We might be moving.
We don't know.
We might live in this apartment, where my daughter was born, for another year... or we might be overseas, with our books slowly following by ship like so many jolly right-to-left tars, by the end of the month.
I pick up the ironing pile and realize: it is futile to finish this. In another week it could all be balled up in a suitcase.
Or it might not.
I go to the grocery store and wonder: is it worth buying that much honey? We might not have time to use it.
Or we might.
I continue to recopy my address book, with all its little notes: S likes chocolate, Y likes popcorn, bring a story for the children, 11:00 is the middle of the evening, call us for anything, she won't bite your head off, and wonder: am I ever going to need these addresses, numbers, and notes again? Am I ever going to see any of these people again?

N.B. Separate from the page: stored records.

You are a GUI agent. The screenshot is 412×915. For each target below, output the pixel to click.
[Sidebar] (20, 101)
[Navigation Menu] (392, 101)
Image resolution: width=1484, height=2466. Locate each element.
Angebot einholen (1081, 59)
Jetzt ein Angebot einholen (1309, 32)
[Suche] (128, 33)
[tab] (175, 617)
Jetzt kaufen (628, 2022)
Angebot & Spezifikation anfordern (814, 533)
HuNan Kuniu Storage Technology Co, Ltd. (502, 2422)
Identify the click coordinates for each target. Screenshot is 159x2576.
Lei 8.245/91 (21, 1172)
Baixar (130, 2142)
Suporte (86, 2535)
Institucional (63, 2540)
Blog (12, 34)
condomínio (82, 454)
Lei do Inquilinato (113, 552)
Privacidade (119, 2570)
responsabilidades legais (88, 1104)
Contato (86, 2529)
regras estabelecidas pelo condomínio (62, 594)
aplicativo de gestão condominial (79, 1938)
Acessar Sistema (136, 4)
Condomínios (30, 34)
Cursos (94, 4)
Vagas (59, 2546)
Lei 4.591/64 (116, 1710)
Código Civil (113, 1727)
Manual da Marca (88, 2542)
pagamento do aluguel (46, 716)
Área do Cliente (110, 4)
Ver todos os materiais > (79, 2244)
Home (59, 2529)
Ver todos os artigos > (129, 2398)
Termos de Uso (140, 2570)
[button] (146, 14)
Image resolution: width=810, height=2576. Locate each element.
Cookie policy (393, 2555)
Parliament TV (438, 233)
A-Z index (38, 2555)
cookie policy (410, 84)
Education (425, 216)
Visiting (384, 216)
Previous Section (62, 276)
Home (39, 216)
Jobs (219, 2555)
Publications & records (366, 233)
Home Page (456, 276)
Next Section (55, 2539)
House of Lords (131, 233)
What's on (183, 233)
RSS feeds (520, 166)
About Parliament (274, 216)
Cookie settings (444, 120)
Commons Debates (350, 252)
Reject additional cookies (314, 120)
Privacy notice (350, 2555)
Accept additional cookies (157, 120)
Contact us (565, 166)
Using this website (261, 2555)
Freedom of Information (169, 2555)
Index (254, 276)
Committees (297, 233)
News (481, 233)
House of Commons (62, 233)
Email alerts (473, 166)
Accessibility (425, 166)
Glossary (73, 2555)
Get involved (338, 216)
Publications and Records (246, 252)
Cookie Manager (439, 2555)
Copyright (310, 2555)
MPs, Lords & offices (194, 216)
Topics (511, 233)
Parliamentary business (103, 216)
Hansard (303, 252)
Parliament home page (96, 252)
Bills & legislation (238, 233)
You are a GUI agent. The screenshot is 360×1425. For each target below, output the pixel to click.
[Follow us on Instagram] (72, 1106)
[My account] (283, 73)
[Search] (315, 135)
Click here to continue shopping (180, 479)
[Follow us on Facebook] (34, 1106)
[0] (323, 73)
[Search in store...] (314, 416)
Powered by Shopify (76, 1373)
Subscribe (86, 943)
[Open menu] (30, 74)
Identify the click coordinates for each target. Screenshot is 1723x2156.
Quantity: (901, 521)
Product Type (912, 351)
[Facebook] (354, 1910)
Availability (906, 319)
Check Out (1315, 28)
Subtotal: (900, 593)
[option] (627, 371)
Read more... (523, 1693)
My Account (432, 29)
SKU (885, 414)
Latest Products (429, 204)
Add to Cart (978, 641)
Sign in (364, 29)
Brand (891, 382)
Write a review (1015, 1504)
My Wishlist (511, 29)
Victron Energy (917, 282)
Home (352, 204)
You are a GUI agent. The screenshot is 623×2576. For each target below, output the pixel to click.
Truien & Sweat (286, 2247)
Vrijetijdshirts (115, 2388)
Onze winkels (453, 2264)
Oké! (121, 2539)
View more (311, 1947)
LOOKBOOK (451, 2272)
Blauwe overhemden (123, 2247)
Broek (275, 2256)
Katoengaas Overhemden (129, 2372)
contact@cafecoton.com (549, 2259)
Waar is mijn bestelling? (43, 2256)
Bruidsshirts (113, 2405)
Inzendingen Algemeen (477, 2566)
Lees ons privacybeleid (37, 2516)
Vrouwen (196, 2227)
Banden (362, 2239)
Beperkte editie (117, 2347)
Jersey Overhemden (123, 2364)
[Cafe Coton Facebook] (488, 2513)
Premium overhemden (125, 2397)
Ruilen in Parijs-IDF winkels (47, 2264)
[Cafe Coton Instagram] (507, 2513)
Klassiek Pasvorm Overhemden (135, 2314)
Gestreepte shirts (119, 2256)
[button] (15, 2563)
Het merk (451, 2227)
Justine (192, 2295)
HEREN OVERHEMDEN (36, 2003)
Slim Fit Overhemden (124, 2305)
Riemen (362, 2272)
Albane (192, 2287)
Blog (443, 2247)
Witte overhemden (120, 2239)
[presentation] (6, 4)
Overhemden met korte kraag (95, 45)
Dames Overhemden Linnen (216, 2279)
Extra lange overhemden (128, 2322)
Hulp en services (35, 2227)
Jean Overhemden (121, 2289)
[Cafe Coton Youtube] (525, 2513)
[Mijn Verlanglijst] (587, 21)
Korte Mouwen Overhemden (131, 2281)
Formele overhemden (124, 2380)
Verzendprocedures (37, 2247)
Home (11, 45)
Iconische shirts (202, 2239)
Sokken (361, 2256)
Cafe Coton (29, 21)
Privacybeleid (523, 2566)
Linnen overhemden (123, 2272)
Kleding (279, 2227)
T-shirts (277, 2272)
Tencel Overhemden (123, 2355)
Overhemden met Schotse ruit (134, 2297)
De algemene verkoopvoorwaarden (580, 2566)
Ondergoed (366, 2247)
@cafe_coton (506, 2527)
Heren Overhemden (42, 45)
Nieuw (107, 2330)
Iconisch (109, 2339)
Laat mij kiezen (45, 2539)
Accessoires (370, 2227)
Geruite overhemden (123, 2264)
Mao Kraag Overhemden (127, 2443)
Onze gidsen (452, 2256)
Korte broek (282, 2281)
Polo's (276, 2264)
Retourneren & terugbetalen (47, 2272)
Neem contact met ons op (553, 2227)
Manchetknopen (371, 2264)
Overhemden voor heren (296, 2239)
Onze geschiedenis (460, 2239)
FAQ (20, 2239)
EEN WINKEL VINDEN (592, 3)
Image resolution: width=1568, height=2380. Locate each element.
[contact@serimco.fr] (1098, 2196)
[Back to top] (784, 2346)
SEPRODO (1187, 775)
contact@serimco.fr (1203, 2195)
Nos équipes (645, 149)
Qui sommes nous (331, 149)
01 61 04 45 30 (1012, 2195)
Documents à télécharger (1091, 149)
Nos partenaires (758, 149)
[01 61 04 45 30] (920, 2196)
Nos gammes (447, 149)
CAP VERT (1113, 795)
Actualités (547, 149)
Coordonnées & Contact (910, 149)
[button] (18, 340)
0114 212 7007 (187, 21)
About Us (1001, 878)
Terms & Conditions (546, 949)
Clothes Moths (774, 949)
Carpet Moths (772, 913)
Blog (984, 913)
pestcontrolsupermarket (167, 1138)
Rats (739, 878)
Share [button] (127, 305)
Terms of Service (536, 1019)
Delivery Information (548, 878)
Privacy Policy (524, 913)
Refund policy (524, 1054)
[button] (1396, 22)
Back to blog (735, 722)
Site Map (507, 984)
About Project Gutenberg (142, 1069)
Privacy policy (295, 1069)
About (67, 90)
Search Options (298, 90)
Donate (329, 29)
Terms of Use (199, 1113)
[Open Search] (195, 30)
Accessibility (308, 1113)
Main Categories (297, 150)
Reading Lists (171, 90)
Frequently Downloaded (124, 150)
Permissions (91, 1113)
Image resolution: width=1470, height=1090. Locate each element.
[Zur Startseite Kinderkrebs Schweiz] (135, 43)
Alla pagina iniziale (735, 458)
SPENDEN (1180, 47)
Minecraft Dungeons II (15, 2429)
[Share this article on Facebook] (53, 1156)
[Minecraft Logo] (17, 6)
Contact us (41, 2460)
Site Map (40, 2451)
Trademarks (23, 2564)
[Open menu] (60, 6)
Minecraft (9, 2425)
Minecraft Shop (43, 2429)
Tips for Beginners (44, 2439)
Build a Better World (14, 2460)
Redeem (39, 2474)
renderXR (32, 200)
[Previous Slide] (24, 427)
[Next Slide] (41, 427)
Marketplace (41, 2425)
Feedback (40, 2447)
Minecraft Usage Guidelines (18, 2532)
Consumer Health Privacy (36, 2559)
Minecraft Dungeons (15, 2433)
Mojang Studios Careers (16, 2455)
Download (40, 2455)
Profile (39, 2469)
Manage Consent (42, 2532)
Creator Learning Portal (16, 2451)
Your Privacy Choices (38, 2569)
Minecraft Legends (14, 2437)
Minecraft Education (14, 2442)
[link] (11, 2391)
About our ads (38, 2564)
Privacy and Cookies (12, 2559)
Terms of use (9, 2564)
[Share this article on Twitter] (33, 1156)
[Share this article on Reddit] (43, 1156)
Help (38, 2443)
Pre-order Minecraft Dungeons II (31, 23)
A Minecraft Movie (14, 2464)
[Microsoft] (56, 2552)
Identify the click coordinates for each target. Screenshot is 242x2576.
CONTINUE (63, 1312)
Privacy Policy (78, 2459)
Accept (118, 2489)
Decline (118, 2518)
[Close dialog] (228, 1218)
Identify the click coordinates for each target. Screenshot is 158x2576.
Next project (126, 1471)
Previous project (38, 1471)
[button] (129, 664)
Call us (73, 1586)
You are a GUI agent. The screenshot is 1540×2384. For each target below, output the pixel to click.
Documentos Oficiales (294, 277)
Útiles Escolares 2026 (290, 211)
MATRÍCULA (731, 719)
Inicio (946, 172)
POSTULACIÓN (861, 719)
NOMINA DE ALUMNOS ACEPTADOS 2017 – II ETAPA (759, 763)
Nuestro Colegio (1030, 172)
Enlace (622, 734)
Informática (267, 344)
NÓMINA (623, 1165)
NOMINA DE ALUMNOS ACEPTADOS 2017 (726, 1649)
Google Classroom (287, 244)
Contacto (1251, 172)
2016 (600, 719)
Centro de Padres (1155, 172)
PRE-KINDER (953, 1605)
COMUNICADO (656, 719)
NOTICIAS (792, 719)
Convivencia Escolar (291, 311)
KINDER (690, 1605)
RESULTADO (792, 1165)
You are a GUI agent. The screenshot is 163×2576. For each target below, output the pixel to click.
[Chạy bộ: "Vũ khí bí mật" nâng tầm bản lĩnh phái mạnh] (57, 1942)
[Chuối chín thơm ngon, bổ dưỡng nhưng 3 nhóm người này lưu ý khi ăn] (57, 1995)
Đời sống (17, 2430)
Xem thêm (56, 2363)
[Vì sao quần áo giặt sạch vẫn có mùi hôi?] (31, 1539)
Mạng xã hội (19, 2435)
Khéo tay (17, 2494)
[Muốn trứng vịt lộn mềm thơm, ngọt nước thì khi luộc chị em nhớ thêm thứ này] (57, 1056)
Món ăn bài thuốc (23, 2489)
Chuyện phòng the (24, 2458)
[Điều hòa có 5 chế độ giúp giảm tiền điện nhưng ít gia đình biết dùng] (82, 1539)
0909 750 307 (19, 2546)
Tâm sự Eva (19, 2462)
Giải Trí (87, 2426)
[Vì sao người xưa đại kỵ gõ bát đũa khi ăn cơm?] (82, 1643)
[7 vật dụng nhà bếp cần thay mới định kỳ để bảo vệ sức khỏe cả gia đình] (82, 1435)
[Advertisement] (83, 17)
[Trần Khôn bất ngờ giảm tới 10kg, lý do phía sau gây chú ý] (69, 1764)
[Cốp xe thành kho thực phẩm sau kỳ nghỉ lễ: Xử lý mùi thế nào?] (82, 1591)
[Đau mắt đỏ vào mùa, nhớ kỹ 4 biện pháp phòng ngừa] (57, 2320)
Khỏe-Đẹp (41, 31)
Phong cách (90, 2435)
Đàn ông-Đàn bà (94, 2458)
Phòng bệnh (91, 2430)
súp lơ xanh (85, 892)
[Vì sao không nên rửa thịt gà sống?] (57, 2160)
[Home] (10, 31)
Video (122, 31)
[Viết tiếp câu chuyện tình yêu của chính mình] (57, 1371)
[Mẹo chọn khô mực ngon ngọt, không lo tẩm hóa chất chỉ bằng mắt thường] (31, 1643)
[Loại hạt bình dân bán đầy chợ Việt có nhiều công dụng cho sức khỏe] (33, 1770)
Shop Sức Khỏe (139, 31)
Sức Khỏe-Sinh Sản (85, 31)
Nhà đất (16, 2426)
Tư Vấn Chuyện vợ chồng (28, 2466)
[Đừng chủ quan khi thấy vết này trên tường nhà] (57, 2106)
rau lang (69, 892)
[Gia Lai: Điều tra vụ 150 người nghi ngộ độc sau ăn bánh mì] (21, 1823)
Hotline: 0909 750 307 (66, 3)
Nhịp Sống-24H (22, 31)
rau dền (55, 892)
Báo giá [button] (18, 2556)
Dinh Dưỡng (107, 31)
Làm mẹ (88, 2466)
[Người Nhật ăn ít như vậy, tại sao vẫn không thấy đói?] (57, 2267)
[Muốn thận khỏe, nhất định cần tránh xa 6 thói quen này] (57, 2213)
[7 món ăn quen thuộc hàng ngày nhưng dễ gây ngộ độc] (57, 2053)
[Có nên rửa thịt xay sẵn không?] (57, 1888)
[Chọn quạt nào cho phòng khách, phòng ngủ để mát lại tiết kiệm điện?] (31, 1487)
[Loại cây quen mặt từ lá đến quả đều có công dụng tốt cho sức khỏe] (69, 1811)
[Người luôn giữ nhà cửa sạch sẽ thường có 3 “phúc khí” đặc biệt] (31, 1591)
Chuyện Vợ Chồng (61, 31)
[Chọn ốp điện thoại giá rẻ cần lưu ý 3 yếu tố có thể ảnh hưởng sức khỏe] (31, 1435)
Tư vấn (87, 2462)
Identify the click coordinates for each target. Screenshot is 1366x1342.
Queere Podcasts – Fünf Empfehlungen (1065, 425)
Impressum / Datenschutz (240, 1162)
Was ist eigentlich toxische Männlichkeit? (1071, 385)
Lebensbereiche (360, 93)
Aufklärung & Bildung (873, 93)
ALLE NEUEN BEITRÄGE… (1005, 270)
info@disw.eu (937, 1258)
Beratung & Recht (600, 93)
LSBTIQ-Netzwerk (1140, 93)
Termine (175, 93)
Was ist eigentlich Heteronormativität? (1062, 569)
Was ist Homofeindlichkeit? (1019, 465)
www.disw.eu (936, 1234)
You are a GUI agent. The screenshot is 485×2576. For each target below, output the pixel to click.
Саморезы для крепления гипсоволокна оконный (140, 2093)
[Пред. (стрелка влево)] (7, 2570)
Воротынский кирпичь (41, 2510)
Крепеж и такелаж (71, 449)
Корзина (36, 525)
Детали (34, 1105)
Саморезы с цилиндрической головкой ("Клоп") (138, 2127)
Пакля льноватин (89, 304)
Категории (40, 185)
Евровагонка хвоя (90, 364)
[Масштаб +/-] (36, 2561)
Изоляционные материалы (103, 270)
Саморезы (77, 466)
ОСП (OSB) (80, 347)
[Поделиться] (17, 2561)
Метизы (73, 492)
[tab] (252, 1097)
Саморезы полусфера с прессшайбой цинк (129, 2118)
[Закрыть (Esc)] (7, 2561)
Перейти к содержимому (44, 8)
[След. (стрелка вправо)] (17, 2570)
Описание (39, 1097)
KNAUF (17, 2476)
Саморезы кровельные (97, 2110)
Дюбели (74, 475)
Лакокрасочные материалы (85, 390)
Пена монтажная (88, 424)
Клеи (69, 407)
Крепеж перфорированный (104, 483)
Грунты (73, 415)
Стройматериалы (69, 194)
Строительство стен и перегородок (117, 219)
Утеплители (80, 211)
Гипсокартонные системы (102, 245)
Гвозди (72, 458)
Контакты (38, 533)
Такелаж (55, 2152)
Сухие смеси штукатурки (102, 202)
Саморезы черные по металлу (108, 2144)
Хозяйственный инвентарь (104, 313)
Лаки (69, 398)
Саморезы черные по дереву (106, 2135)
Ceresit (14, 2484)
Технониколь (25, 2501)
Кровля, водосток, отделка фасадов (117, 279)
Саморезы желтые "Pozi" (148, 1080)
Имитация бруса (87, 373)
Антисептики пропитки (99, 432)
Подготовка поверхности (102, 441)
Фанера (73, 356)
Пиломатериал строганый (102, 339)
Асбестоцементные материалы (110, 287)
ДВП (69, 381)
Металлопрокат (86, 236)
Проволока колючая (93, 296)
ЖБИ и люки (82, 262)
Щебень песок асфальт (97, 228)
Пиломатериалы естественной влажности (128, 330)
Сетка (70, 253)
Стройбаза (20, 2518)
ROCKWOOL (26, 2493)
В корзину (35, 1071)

Should I be packing? Or not?
"How are you not short-circuiting?" my friend asked.
I think it's because we have no control over the situation. We don't have to make a decision. So there's really nothing I can do but daven and daydream about the possibilities.
"It's like a Choose Your Own Adventure book!" observed my neighbor.
"Right," I said, "but we don't get to choose!"
It's kind of exhilarating, actually.
It's Exile, but no one ever said we weren't still in Exile.
I am reminded of a dark joke I once heard from Rabbi B.
"You know why so many Jews are violinists, right?"
"No, why?"
"Because it's hard to run with a piano on your back."
We are running, but not from Russia to Poland.
We have it so easy.
I feel like... like we are going into Galus on the Atchison-Topeka & Santa Fe.